Sono state pubblicate sul sito della FIGC le motivazioni inerenti al ricorso del Cosenza ritenuto inammissibile dalla Corte d’Appello Federale. Adesso il legale dei calabresi Cesare Di Cintio avrà 30 giorni di tempo per visionare le motivazioni ed eventualmente presentare un nuovo ricorso al Collegio di Garanzia del CONI. La Salernitana resta vigile e, in caso di necessità, si affiderà all’avvocato Gian Michele Gentile. Di seguito le motivazioni:

DECISIONE sul reclamo numero RG 047/CSA/2020-2021, proposto dal Cosenza Calcio S.r.l, rappresentato e difeso dall’avv. Cesare Di Cintio avverso decisione merito gara Cosenza/Salernitana del 29/11/2020 per la riforma della decisione del Giudice Sportivo Nazionale presso la Lega Nazionale Professionisti di cui al Com. Uff. n. 81 del 5/12/2020;

Visto il reclamo e i relativi allegati;

Visti tutti gli atti della causa;

Relatore nell’udienza del giorno 21/12/2020 il Prof. Avv. Paolo Tartaglia e udito il legale della ricorrente avv. Serena Angileri in sostituzione dell’Avv. Di Cintio e per la società Salernitana l’Avv. Gianmichele Gentile;

FATTO E DIRITTO

Il Cosenza Calcio S.r.l ha impugnato la decisione sopra citata con la quale, in riferimento alla gara tra COSENZA e SALERNITANA dell’1/12/2020, il Giudice Sportivo Nazionale presso la Lega Nazionale Professionisti Serie B “dichiara inammissibile, e comunque respinge nel merito il ricorso presentato dalla Soc. Cosenza”(e)”omologa il risultato della gara Cosenza-Salernitana con il punteggio di 0-1”.

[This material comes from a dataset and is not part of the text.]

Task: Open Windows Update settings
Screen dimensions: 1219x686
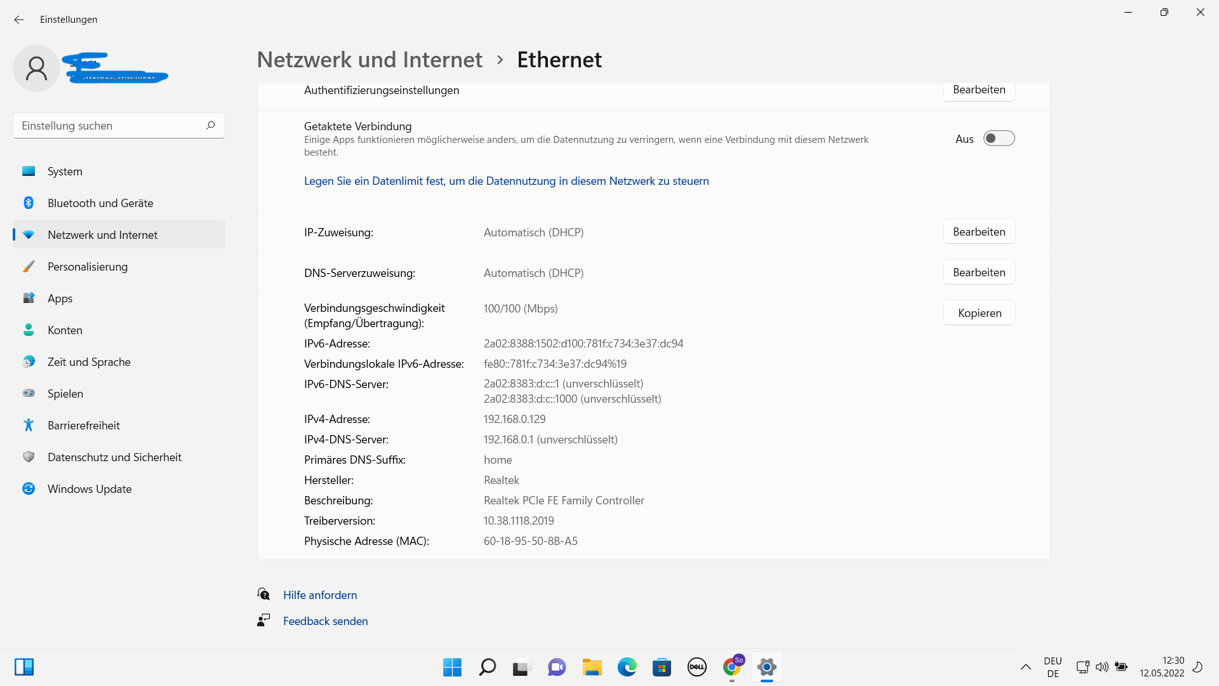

Preliminarmente la ricorrente ha avanzato istanza di riunione del presente procedimento con gli altri recanti RG 40 e 44 CSA 2020-2021.

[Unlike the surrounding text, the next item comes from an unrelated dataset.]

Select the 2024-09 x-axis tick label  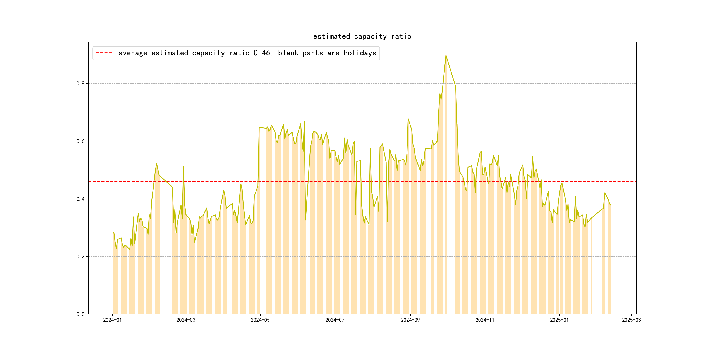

A sostegno dell’impugnazione diretta ad ottenere l’annullamento del risultato della gara e conseguentemente ordinare la ripetizione della gara stessa la ricorrente ha dedotto alcuni motivi, di cui il principale fondato sulla errata applicazione e interpretazione della regolamentazione sulla procedura prevista in tema di sostituzioni dei calciatori e sulla irregolarità della gara. In particolare la ricorrente ha sostenuto che il Direttore di gara è incorso in un evidente errore tecnico in quanto non corrisponderebbe al vero il fatto che il Cosenza avrebbe effettuato al minuto 31 del secondo tempo solo due sostituzioni (Sacko al posto di Carretta; Bittante al posto di Petre), mentre la terza (Ba al posto di Bruccini) sarebbe avvenuta al minuto 32 del secondo tempo, ma tutte e te sarebbero avvenute contestualmente al minuto 31. Ne conseguirebbe l’errata ammonizione del calciatore Ba per essere entrato in campo senza la autorizzazione del Direttore di gara. Con la ulteriore conseguenza che la violazione regolamentare in cui sarebbe incorso il Direttore di gara avrebbe influito sul regolare svolgimento della gara in quanto in quanto il calciatore Ba successivamente è stato espulso per una nuova ammonizione per fallo di gioco. Ciò che non sarebbe avvenuto se non fosse stata erroneamente comminata la prima ammonizione. A supporto della sua tesi la ricorrente ha richiesto la acquisizione delle riprese televisive relative alla gara. La Corte preliminarmente respinge la istanza di riunione dei ricorsi e di acquisizione delle immagini televisive relative alla gara, in quanto la fattispecie oggetto del presente reclamo non rientra nei casi previsti dall’ordinamento federale per l’uso del mezzo audiovisivo. Nel merito ritiene il ricorso inammissibile in quanto va esclusa la competenza del Giudice Sportivo per decisioni di natura tecnica o disciplinare adottate in campo dall’arbitro in applicazione dell’art.65 lettera b) del C.G.S. La Corte riunita in camera di consiglio, non accoglie l’istanza di riunione, non ammette le istanze istruttorie formulate e nel merito dichiara inammissibile il ricorso. Dispone la comunicazione alla parte presso il difensore con PEC.